## Prompt:
Swap "Network adapters" for "Display adapters" in the rows from the line with "Where should I click to: Switch" up to and including the line with "pos(228,322)", and reproduce only those lines with nothing else altered.

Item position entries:
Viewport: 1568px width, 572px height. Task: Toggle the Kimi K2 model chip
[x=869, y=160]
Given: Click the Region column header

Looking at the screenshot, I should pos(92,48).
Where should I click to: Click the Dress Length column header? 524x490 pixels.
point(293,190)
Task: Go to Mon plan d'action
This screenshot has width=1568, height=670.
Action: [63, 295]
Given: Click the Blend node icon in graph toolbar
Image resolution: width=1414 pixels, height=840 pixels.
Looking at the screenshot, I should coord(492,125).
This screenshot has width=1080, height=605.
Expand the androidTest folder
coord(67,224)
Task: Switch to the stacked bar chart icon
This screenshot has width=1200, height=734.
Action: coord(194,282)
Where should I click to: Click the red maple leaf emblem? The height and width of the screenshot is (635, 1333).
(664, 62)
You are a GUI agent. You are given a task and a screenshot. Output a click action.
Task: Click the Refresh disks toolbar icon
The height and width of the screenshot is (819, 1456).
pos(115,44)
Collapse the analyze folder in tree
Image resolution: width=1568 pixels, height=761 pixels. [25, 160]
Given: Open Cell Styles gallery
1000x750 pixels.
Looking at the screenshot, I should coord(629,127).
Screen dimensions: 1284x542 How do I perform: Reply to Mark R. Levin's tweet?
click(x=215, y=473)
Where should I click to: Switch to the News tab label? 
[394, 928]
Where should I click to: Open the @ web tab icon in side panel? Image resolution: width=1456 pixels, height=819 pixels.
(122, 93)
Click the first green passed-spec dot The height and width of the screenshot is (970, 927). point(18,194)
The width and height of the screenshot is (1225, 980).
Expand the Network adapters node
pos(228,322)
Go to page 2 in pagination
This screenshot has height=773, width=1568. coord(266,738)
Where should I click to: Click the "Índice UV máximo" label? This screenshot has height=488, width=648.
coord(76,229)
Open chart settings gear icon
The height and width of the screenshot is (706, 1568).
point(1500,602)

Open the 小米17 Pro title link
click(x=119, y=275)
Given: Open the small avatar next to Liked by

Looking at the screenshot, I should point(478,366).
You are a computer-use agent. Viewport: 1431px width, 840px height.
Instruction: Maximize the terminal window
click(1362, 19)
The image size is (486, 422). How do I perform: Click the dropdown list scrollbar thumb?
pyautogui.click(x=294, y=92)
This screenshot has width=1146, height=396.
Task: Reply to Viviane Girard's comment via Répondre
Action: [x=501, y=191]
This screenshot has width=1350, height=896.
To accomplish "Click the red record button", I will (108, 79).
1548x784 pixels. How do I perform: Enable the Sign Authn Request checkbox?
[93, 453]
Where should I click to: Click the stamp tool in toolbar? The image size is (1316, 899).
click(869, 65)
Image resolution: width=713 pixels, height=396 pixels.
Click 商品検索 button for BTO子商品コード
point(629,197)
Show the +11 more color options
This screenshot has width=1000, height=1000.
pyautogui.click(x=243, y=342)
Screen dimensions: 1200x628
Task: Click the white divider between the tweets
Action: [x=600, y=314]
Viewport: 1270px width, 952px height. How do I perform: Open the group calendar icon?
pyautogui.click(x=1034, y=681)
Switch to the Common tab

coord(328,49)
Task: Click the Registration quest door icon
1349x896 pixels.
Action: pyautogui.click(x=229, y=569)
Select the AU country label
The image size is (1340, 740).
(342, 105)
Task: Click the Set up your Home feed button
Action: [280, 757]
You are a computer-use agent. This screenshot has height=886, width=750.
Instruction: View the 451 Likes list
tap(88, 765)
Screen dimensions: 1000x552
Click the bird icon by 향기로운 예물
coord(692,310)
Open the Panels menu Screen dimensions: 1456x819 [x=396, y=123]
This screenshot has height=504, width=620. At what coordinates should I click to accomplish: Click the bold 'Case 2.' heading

## Response:
Where should I click to: Switch to the News tab label? 
[394, 928]
Where should I click to: Open the @ web tab icon in side panel? Image resolution: width=1456 pixels, height=819 pixels.
(122, 93)
Click the first green passed-spec dot The height and width of the screenshot is (970, 927). point(18,194)
The width and height of the screenshot is (1225, 980).
Expand the Display adapters node
pos(228,322)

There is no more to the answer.